Simmons is now a member of a private, year-old Facebook group of about 100 other formerly incarcerated lawyers who support each other and discuss policy reforms surrounding licensure.
Momentum is building around a new approach to the character and fitness review of attorneys with criminal histories, said Debbie Mukamal, executive director of the Stanford center.
With more formerly incarcerated individuals going to college, the number who are interested in advanced degrees is on the rise. And more people with criminal records are running into professional licensure barriers, Mukamal said. A recent survey by Stanford of 100 formerly incarcerated people who are college graduates or who identify themselves as criminal justice leaders found that many wanted to go to law school, but they cited the moral character requirement as the primary reason they were not applying.
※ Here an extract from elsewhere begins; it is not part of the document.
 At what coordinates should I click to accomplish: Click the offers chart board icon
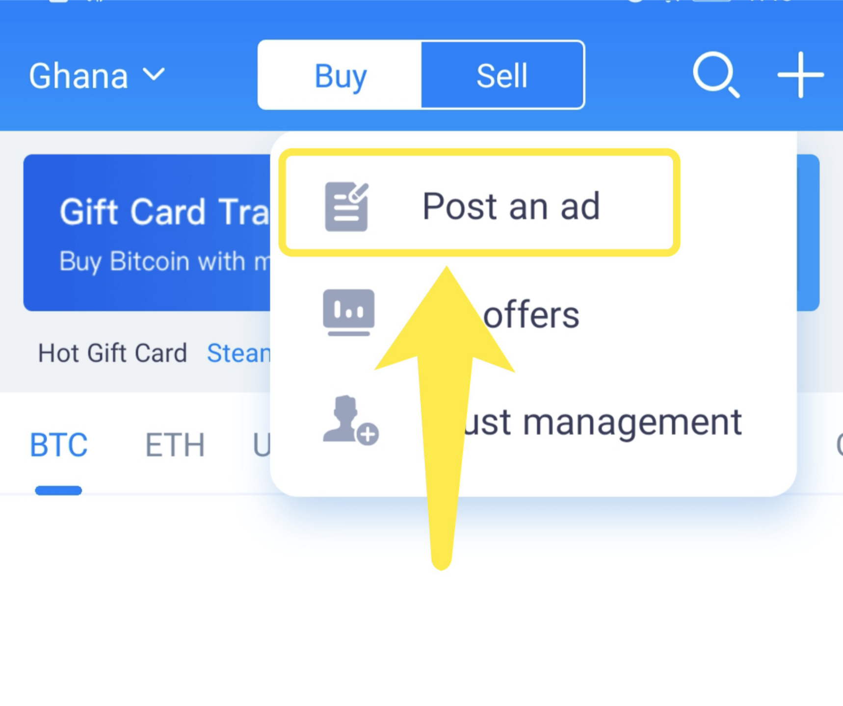coord(348,313)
Participants in the April roundtable at Stanford largely agreed that moral character decision-making could be improved. They also acknowledged that these reviews are complicated, Mukamal said. There was also consensus that a bright-line rule of what is and is not acceptable is unworkable, she added. Stanford plans to release a white paper on the roundtable discussion.
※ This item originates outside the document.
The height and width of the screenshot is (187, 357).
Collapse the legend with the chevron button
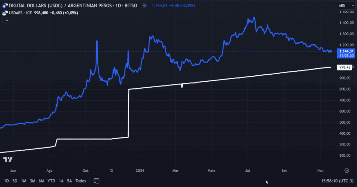(x=7, y=20)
“There was an interesting conversation about, 'Maybe we should put more of our resources into policing bad lawyers than making that gate on the front end so narrow,'” Mukamal said. “It's really hard to get disbarred in California. Should there be more parity between how we look at disbarment and admission?”
From the suggestions generated at the roundtable, Simmons said she was particularly drawn to required training on implicit bias, and relapse and recidivism research for lawyers sitting on character and fitness panels. She also liked the idea of licensing bodies providing prospective law students with conditional approval before enrollment, which could eliminate some uncertainty.
“They invest $150,000 in tuition money, work their tail off for three years,” Simmons said. “Then it's a gamble. You don't know if in the end if you'll be able to become a licensed lawyer.”
New York already allows aspiring attorneys to get a so-called “advanced ruling” on the impact of a felony or misdemeanor conviction.
No Guarantees
Any forthcoming reforms to the moral character review process won't come in time for Ben Aldana, who graduated from Brigham Young University J. Reuben Clark Law School on April 27.
Aldana plans to take the July bar exam, but first he'll need the green light from the Utah State Bar's Character and Fitness Committee. He expects them to have questions about the drug crimes that sent him to federal prison for six years. Aldana was released in 2010, then completed a drug rehab program, found a job, obtained his undergraduate degree and finished law school. Aldana spent a summer working at the Bronx Defenders in New York City, and has a job lined up at the Public Defender Office of Utah County. That's predicated on being able to sit for—and pass—the bar exam.
“I'll present the story of my life over the past eight years, and everything I've done since I got out of prison to move on with my life, help people and not be the person I used to be,” he said. “I basically need to present to them a different person than they're going to see on paper. Me on paper is problematic for them.”
Aldana researched as much as he could before choosing a law school. He called law school admissions offices and bar associations in the states where he was applying to try and get a sense of his chances of passing the character and fitness review. But he was told time and again that attorney admission decisions are made on a case-by-case basis and there were no guarantees.
He opted to roll the dice, hoping that a law degree would allow him to make a difference in the lives of others.
“The only thing I can do now is operate under the assumption that they will say yes,” Aldana said. “If they say no, then I'll deal with it. That's all I can do.”